By Sean Dietrich

Major League Baseball spring training started today. I sat on my porch, listening to a radio. And I was cheering. I mean genuinely cheering.

The Atlanta Braves played the Tampa Bay Rays. The national anthem was played. The umpire used his time-ravaged voice to shout, “Play ball!” I couldn’t help but get excited because it’s been a long year. Too long.

I closed my eyes and visualized the players trotting onto the grass of LECOM Park, greeted by their fans. I could almost see the dads drinking beer, kids eating nachos and teenagers taking selfies.

In the theater of my mind the game played beautifully. I could even visualize the occasional kid leaning over the balcony to catch a foul ball — which is one of the great moments of boyhood.

I almost caught a foul-tip once in Fulton County Stadium as a boy. I’ll never forget it. The ball came soaring into the stands, and I knew this was my moment. Time slowed down. The eyes of 52,000 were upon me. I stood beneath the ball. I waved everyone else away.

“I got it!” I shouted. “Gimme room! I got it!”

This was going to be the biggest day of my life.

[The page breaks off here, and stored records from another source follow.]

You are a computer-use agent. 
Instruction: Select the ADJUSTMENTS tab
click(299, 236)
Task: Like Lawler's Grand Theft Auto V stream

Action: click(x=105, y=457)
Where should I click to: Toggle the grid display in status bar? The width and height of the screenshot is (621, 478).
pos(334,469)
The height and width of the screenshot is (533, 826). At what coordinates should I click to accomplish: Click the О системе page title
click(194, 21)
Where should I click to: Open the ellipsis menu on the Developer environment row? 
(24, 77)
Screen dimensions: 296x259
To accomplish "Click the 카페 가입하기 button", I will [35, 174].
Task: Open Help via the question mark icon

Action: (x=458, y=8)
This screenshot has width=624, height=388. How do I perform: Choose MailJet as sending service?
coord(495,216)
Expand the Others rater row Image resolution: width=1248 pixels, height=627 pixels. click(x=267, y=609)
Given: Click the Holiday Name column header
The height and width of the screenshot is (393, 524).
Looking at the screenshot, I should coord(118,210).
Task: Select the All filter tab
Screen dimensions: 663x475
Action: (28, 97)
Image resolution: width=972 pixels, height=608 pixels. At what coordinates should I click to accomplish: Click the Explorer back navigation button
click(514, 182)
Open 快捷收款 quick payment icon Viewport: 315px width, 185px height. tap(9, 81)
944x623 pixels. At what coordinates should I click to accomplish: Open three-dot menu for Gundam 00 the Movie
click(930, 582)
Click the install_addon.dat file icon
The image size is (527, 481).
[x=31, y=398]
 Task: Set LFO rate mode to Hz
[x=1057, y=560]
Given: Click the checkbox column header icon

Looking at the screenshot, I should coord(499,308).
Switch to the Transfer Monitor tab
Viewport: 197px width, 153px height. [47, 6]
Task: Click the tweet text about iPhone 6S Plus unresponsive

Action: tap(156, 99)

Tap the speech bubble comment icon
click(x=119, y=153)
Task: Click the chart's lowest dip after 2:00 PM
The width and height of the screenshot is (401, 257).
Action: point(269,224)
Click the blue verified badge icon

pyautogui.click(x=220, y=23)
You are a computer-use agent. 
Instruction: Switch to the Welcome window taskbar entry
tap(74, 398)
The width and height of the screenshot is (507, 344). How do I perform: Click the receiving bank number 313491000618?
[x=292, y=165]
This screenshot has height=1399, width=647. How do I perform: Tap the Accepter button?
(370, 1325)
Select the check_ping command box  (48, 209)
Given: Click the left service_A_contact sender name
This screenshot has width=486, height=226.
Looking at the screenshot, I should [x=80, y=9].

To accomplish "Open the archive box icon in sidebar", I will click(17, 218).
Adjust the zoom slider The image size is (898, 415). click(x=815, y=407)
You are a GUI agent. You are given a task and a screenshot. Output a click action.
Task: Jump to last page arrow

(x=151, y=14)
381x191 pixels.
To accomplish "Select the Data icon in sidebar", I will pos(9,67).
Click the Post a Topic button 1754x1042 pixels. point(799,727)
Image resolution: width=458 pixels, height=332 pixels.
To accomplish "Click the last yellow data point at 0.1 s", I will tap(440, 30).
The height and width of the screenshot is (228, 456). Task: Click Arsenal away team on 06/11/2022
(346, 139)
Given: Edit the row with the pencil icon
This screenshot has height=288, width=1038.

I extended my Mickey Mantle model glove into the air — a mitt my father bought from a yard sale for $1. The ball came down, down, down … “Hey!” I thought, “I’m actually going to catch it!”

But it was not to be.

The ball bounced off the webbing of my glove and landed in the lap of a kid behind me. I heard the lucky bum scream with delight. “I caught it!”

I saw the kid leap. I heard people cheer. The crowd hoisted the kid onto their shoulders for a spontaneous ticker tape parade and the mayor gave him the key to the city.

I still have nightmares about that kid.

Baseball’s spell over me is something I can’t explain. After all, baseball is not real life. The game doesn’t have anything to do with my mortgage, my work or my family. And yet I treat baseball like it ranks somewhere just beneath national security.

Why do I care so much about the statistics of clean-up hitters whose performances have no bearing on my immediate future unless, of course, it’s a pennant race?

The answer is: I don’t know. Believe me, if I knew how to free myself from loving this game, I would. Lord knows the game brings nothing but misery and heartburn to those who love it.

There is no pain like watching your team lose to the Cardinals 13-1 in the National League Division Series. It feels like a funeral, but with cheaper beer.

I ought to be more concerned about important things during a trying era like ours. Instead, I spend time and money keeping up with multimillion-dollar team franchises. Yes! Baseball costs actual money to follow!

It’s not cheap to be a fan these days. Used to, in olden times all you needed was a radio and a cooler. But today to watch a game you need a digital subscription, a smart TV, 12,981 account usernames and passwords, a streaming service, two major credit cards, liquid-fast internet, three forms of legal identification, the blood of a wild boar, etc.

Even so, I don’t care. The game is still being played. And in the midst of a pandemic that has destroyed normal life for everyone, the game inflames me with joy.

Baseball is a link to our heritage. People have been playing baseball on U.S. soil since colonist farmers in knee breeches still spoke with British accents. Early Americans used sacks of wheat for bases and iron skillet lids for home plate. In all likelihood, George Washington probably had a batting average.

My best baseball memory, however, happened last year.

Every afternoon last summer, during the throes of a pandemic, four or five neighbor children would play ball in our dirt road, pausing every inning to allow oncoming cars to pass. They used old pillows for bases and a cooler lid for home plate.

Most often the kids would have a meager audience consisting of middle-aged parents and neighbors who all cradled koozies. We in the crowd would shout phrases like, “Good hustle!” and we’d slow-clap between each batter to prove that we were male.

Sometimes the kids even allowed a few of us neighborhood guys to play with them. Doctors say the cartilage of my knee will never grow back.

Anyway, one night someone hit a foul ball and someone’s 4-year-old brother was nearby shouting, “I got it!” The little white dot sailed above the child who held his hands out and positioned himself beneath the ball.

The baseball came straight down and plunked the boy on the face. The kid fell lifeless to the ground. He was limp. A crowd of panicked adults rushed around him, whereupon the kid leapt to his feet, teeth missing, blood leaking from his chin, smiling and shouting, “I CAUGHT IT, MOM!”

And I’ll never forget when the kid’s mother looked at me, expressionless, and said, “This is why women live longer than men.”

So I realize there are more important things going on in the world right now. And I know there are bigger issues than baseball to worry about. But it’s been a grueling year filled with squabbling, screaming, rioting, grumbling, coughing, cussing and crying.

Gosh, it feels nice to cheer for a change.